Wall Street Journal Reports on SF State's Graduate Certificate in Ethical A.I.

Wednesday, May 22, 2019

The Philosophy Department is proud to be a partner in SF State's pioneering new Graduate Certificate in Ethical Artificial Intelligence (Ethical A.I.), providing SF State graduate students and Bay Area professionals with an opportunity to study a tremendously important and cutting-edge area of inquiry. A few other universities have similar programs, but this is the first to focus primarily on ethics and to involve philosophers as equal partners.

The Wall Street Journal published an article on this new program on May 22, 2019, interviewing Professor Carlos Montemayor, who will teach the first course in the program in Fall 2019.

San Francisco State University is launching a graduate certificate in artificial-intelligence ethics this fall, one of the first programs aimed solely at this issue.

The idea is to expose graduate students and professionals to the social and ethical considerations related to the technology, said Dragutin Petkovic, a computer-science professor at the university who came up with the idea last fall. The school is part of the California State University System and had just under 30,000 undergraduate and graduate students enrolled last fall.

Participants must have a bachelor’s degree. The in-person course takes three semesters to complete.

A number of AI certificate programs touch on AI ethics, including those offered by Georgetown University and the Massachusetts Institute of Technology. But the San Francisco State program is believed to be unique in that it focuses on ethics, Dr.
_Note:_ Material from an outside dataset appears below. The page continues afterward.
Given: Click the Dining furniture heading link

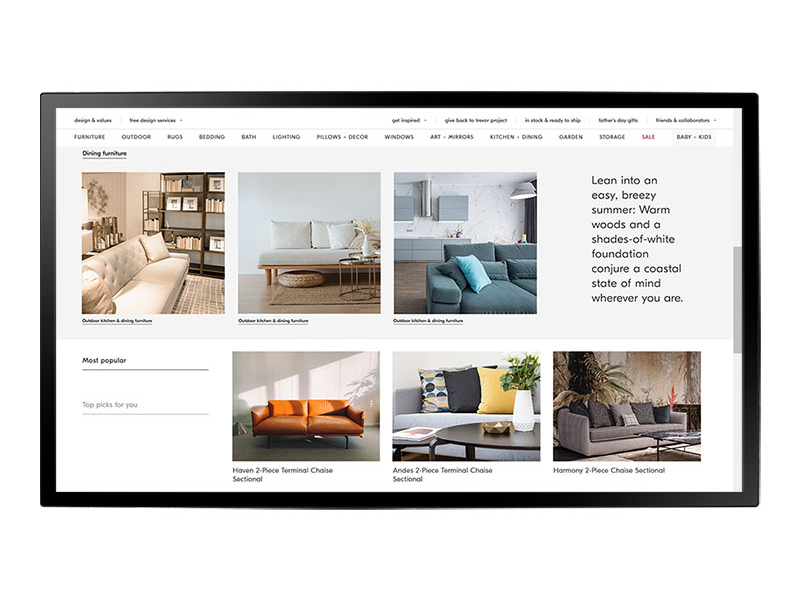Looking at the screenshot, I should 104,154.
Petkovic said.

...Carlos Montemayor, an associate professor of philosophy at San Francisco State University, said the program will touch on bias in data used for law-enforcement and credit decisions, as well as how AI creators can work to prevent prevailing biases in society from “seeping into our algorithms and programs.”

The program is an important step because it will educate individual employees, said Corinne Cath, a doctoral student at the Oxford Internet Institute whose research focuses on the politics and ethics of Internet governance.